For those who don't share a medieval Catholic vision of the afterlife, or medieval Catholic ideas of right and wrong, the punishments can come across as Disproportionate Retribution in the extreme.
Paradiso places two nuns who were forced into marriagenote one of the nuns calls herself a virgin, leaving rape out of the picture. in the lowest sphere of Heaven, since the marriages broke their vows of chastity. This is abhorrent to modern readers, who naturally question how unconsenting victims could put in a lesser place for having evil done to them. Dante's guide answers these concerns in two ways: one, the nuns normally sit with every other saint and angel in God's Empyrean and two, the guide claims that the nun Piccarda failed to "absolutely" will to avoid the marriage.
This second answer brings us back to Values Dissonance, since the modern thinking about sexual assault makes it quite clear that the victim is never, ever at fault. Even if Piccarda was never assaulted sexually, the idea that she was in some way responsible for a kidnapping that she didn't consent parallels the victim blaming unjustly faced by victims of rape. Dante's depiction of Piccarda is well-thought out, but that doesn't ease the moral gap between her fate and modern ethics of consent.
Even after seven centuries that saw Christian society change radically, The Divine Comedy continues to be admired throughout the Church for its genius portrayal of a life that begins in sin and misery, strives to do better, and ultimately finds rest in Love.
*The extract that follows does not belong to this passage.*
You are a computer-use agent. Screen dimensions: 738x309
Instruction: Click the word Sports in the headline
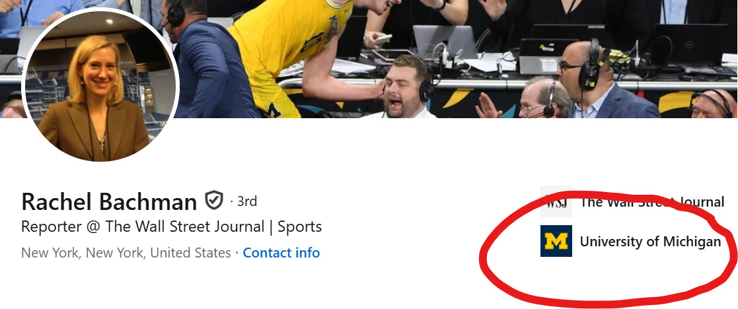[x=299, y=226]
It is difficult to find a better endorsement for an author than to have the Pope call you a "prophet of hope" when your poem sets a few Popes on fire.
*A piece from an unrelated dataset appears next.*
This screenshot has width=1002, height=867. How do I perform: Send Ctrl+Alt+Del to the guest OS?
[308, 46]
Although he reaffirms his respect for the Papacy and the Church's authority, Dante spares no venom when cutting down the corruption in the priesthood and religious orders, and has no problem using the Saints as mouthpieces for the sake of this condemnation. Hearing this from the greatest Catholic poet of all time earned the work special appreciation from the Protestants who sought to reform the Church and those struggling with faith in the wake of the clergy sex abuse scandal.
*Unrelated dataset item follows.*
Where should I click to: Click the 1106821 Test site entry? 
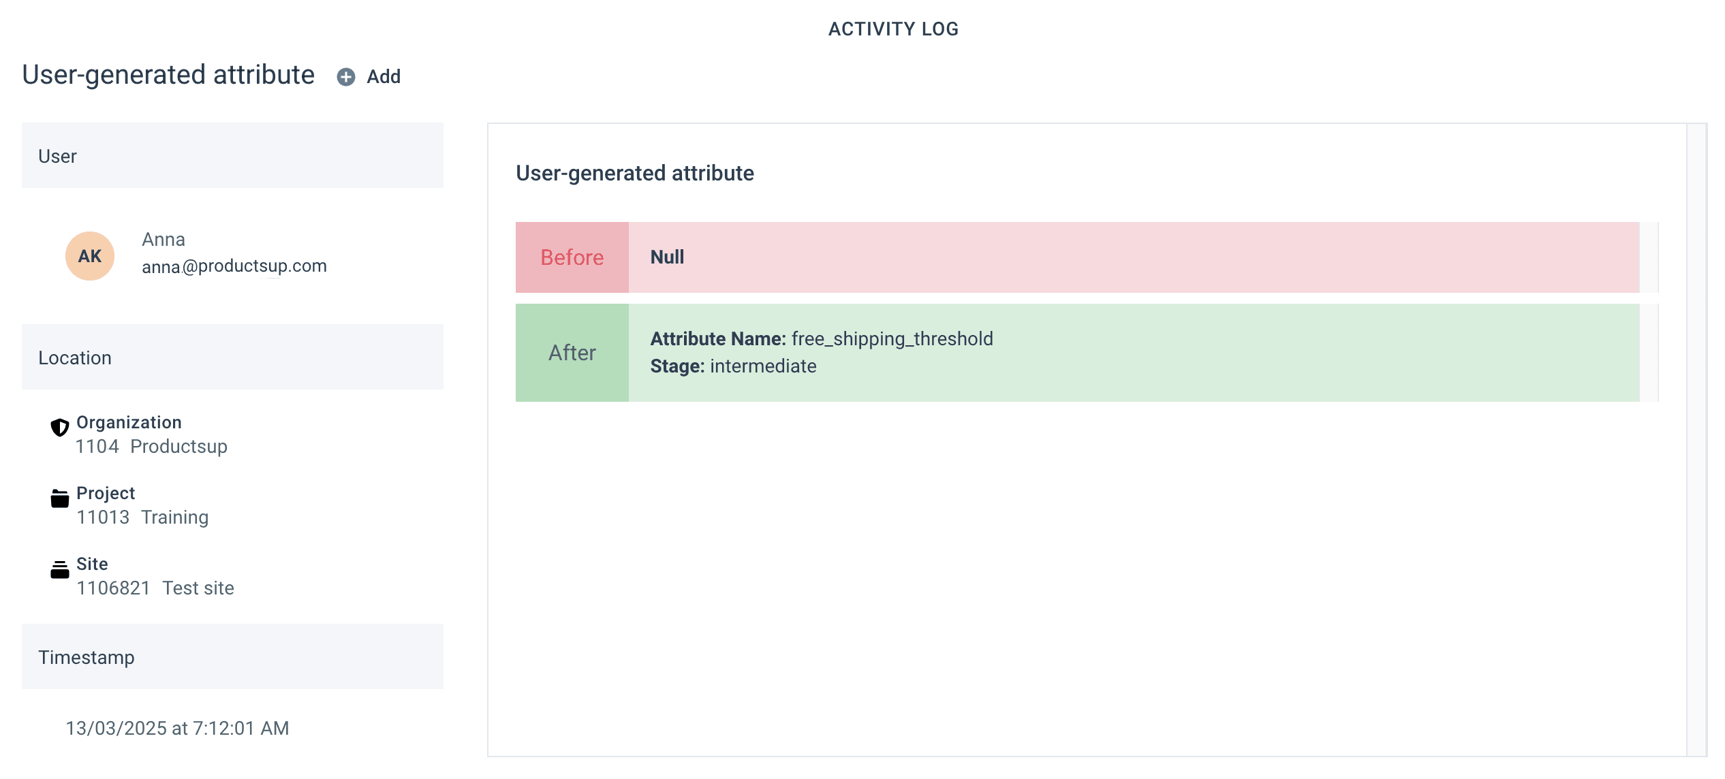pyautogui.click(x=155, y=588)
What an Idiot!: Virgil is told by the Always Chaotic Evil devils damned in the circle for Consummate Liars that the bridge out of their circle has been destroyed and that it is now impossible to move on past this shortcut the devils know. You'd Expect: That Virgil would be ignore the literal demons and take the path God has lined out. Instead: Virgil takes the devils advise and goes their way. The Result: The devils attempt to kill Virgil and his charge, forcing them to jump out of the circle down into the pit of the hypocrites, who make fun of Virgil for not sticking on his original path.